Actuellement, la très grande majorité des stages, qui ne reposent pas sur un contrat de travail (le stagiaire n'a alors pas le statut de salarié), bénéficient d'une franchise de cotisations sociales 94 ( * ) . Leur gratification n'ayant pas le caractère d'un salaire 95 ( * ) , elle ne peut être soumise à cotisations sociales. A l'inverse, certains stages ne sont pas concernés par la franchise, principalement se déroulant dans le cadre de la formation professionnelle continue (dans ce cas, le stagiaire est lié par un contrat de travail avec l'employeur).

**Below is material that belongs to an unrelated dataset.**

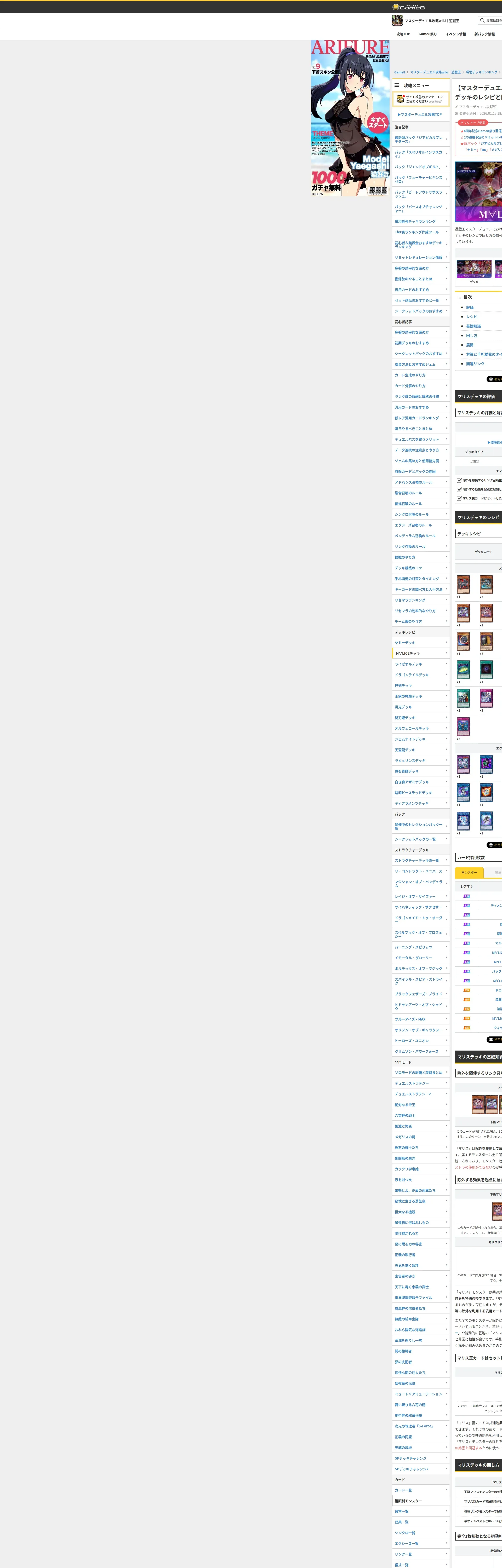
Task: Click the search magnifier icon
Action: 482,20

Dans le contexte d'insertion plus tardive des jeunes sur le marché du travail et d'augmentation de la durée de cotisation, soumettre les périodes de stages à cotisations vieillesse aurait le mérite de permettre aux jeunes d'acquérir plus tôt des droits à la retraite . Toutefois, cette proposition présente un inconvénient majeur : en augmentant le coût des stages, elle risque de désinciter les entreprises à accueillir des stagiaires , ce qui irait à l'encontre du développement de l'accès aux stages.

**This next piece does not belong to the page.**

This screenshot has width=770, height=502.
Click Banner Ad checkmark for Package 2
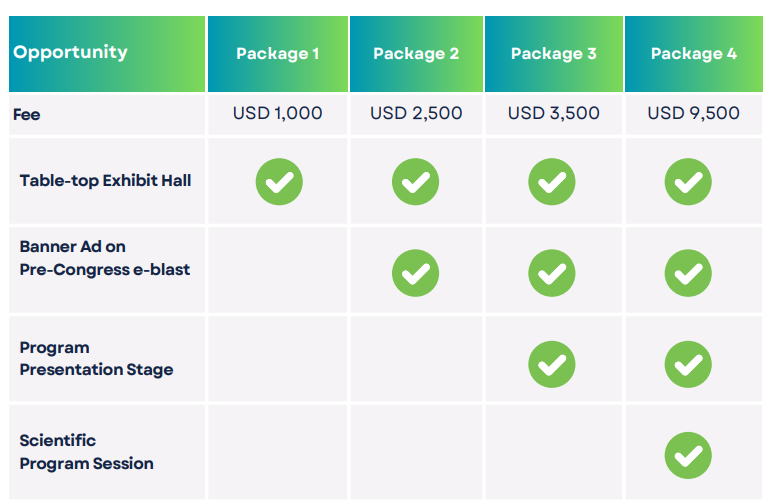(416, 272)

* 89 L'accès à un emploi stable est de plus en plus tardif avec, pour les années les plus récentes, un niveau légèrement inférieur à 80 % cinq ans après la fin des études initiales et de l'ordre de 87 % au bout de dix ans, contre respectivement 97 % et 98 % au début des années quatre-vingt, soit une baisse de plus de dix points.
* 90 « Les droits à la retraite des jeunes générations », Drees, Solidarité et santé n° 10, 2009.
* 91 Ibidem.
* 92 Ces chiffres, issus du tableau de bord trimestriel « Activité des jeunes et politiques de l'emploi » publié par la Dares en mars 2010, sont provisoires.
* 93 Cette mesure a été adoptée à l'initiative de la commission spéciale du Sénat sur le projet de loi relatif à l'orientation et à la formation professionnelle tout au long de la vie.
* 94 Les stagiaires concernés par le dispositif de franchise de cotisations sociales sont :
- les étudiants ou les élèves des établissements d'enseignement technique ;
- les élèves des établissements d'enseignement secondaire ou d'enseignement spécialisé ;
- les personnes qui effectuent, dans un organisme public ou privé, un stage d'initiation, de formation ou de complément de formation professionnelle ne faisant pas l'objet d'un contrat de travail et n'entrant pas dans le cadre de la formation professionnelle continue.
Les stagiaires visés à l'article L. 4153-1 du code du travail (mineurs de quinze ans et plus titulaires d'un contrat d'apprentissage, élèves de l'enseignement général lorsqu'ils font des visites d'information organisées par leurs enseignants ou, durant les deux dernières années de leur scolarité obligatoire, lorsqu'ils suivent des séquences d'observation et selon des modalités déterminées par décret ; élèves qui suivent un enseignement alterné ou un enseignement professionnel durant les deux dernières années de leur scolarité obligatoire, lorsqu'ils accomplissent des stages d'initiation, d'application ou des périodes de formation en milieu professionnel selon des modalités déterminées par décret), et les apprentis juniors sont également concernés par la franchise.
* 95 Le principe de gratification obligatoire des stages a été posé par l'article 9 de la loi n° 2006-396 du 31 mars 2006 pour l'égalité des chances.